Irgendwann landen sie alle bei Netflix – nun auch Will Ferrell, der bei seinen Anhängern (zu denen auch ich mich ohne Umschweife zähle), nie ganz in der Versenkung verschwand, dessen wirklich ikonische, in der Regel von Adam McKay inszenierte Komödien-Highlights, und da beißt die Maus keinen Faden ab, nunmehr jedoch bereits Jahre zurückliegen. Filme wie „The House“ oder „Holmes & Watson“ luden zwar nach wie vor zum Schmunzeln ein, der brachiale anarchistische Witz früherer Comedy-Großtaten mochte sich jedoch nicht mehr einstellen. Auch „Eurovision Song Contest: The Story Of Fire Saga“ bildet diesbezüglich keine zäsurische Ausnahme. Einmal mehr präsentiert sich darin die Story des ewigen Kindmannes, dessen kosmopolitischer Horizont sich auf ein höchst überschaubares, nerdiges Mikrouniversum beschränkt, dessen emotionale Entwicklung seit dem Alter von sieben oder acht Jahren stagniert und der sich ganz seinem Lebenstraum als Sieger eines albernen Wetbewerbs verschrieben hat. Vor allem „Blades Of Glory“ kommt einem in den Sinn, wenn Ferrell mit Langhaarperücke und albernen Kostümen seine Trashpop-Songs performt. Überhaupt dieser den Film überschattende Eurovision Song Contest: in meiner Welt kommt dieses musikalische Großevent eigentlich gar nicht vor, weder auf ernstem noch ironischem Wege konnte ich dem Ganzen je etwas abgewinnen noch habe ich, mit Ausnahme weniger historischer Marksteine überhaupt etwas davon mitbekommen. Erst Wikipedia lehrte mich, dass die diesjährige Gastgeberstadt Rotterdam wegen Covid-19 leer ausgehen und sich ein Jahr Aufschub gefallen lassen muss – wie schön, dass Dobkins Film nun Ersatz bietet. Inwieweit parodistische Bestrebungen und semiernst gemeinte Hommage an den ESC sich darin letzten Endes die Waagschale halten, vermag ich in Ermangelung eigener Erfahrungen nicht zu beurteilen. Die hier dargebotene Musik, witzig gemeint oder auch nicht, finde ich ausnahmslos und durch die Bank grauenhaft und das ganze sie umwabernde, tuckige It-Getue, das sich selbst Albtraumgestalten wie Conchita Wurst auszusparen versagt, nicht minder. But that’s just the way it is, I guess.
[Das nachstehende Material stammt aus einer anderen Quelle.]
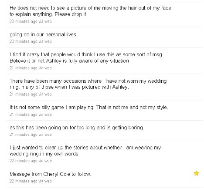Screen dimensions: 204x189
Task: Select tweet 'There have been many occasions'
Action: [105, 87]
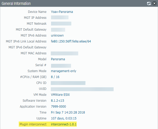Viewport: 158px width, 129px height.
Task: Click the MGT IPv6 Address value unknown
Action: pyautogui.click(x=57, y=36)
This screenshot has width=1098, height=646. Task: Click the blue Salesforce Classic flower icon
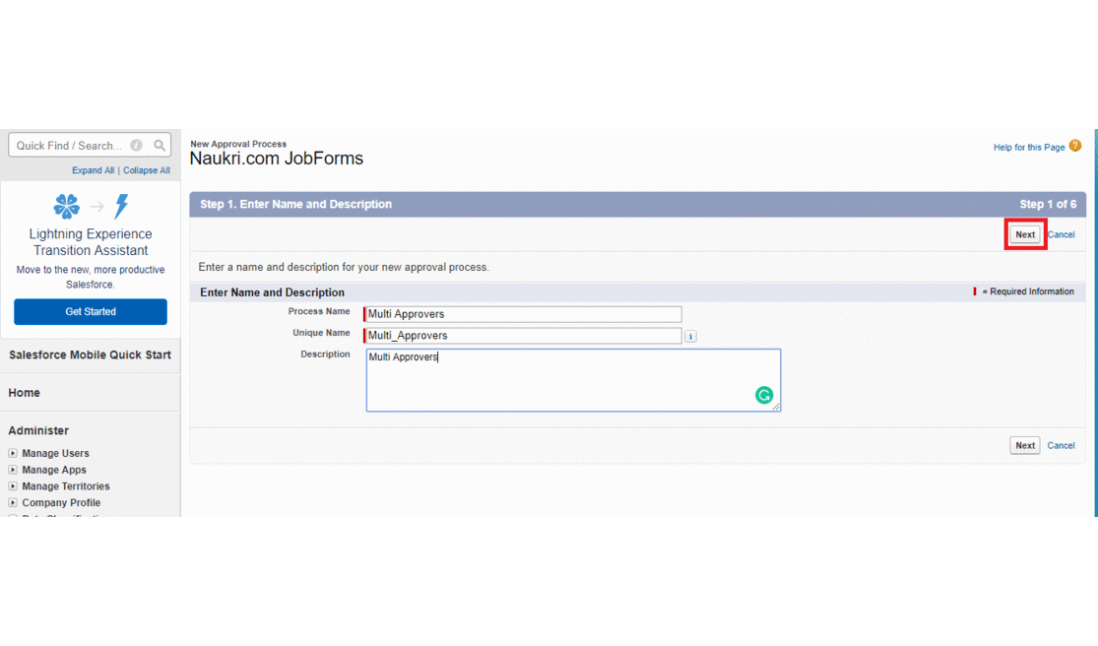click(67, 207)
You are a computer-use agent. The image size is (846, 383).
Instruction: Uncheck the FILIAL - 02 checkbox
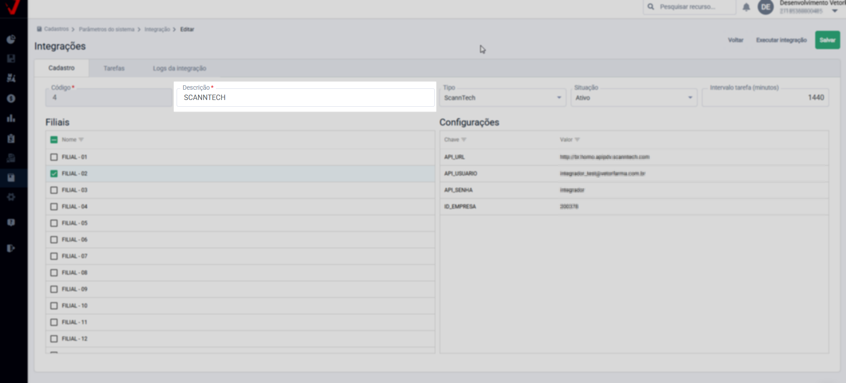tap(54, 174)
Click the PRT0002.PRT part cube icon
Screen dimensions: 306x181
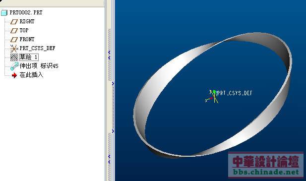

Will Ferrell liefert (s)eine gewohnt professionelle Standard-Performance und macht sich auf seine ihm unnachahmliche Art zum Affen, obschon man als Kenner nicht umhin kommt, zu registrieren, dass er durch feine, fast unmerklich in sein Spiel eingewobene Nuancen doch immer wieder probiert, nicht mehr ganz der formvollendete Vollidiot zu sein, den seine ikonischen Rollen als Ron Burgundy, Ricky Bobby oder Brennan Huff ihm abverlangten. Ich schiebe das auf eine gewisse, sich möglicherweise analog zur Altersmüdigkeit einstellende „Räson“. Was wiederum tadellos funktioniert und en Film letzten Endes schön und sehenswert macht, ist die Chemie zwischen ihm und Rachel McAdams, die tatsächlich bezaubernd ist als elfengläubige Islandfee und, sorry Will, trotz nachvertonter Gesangsstimme das eigentliche Highlight von „Eurovision Song Contest: The Story Of Fire Saga“ darstellt. Tolle Frau.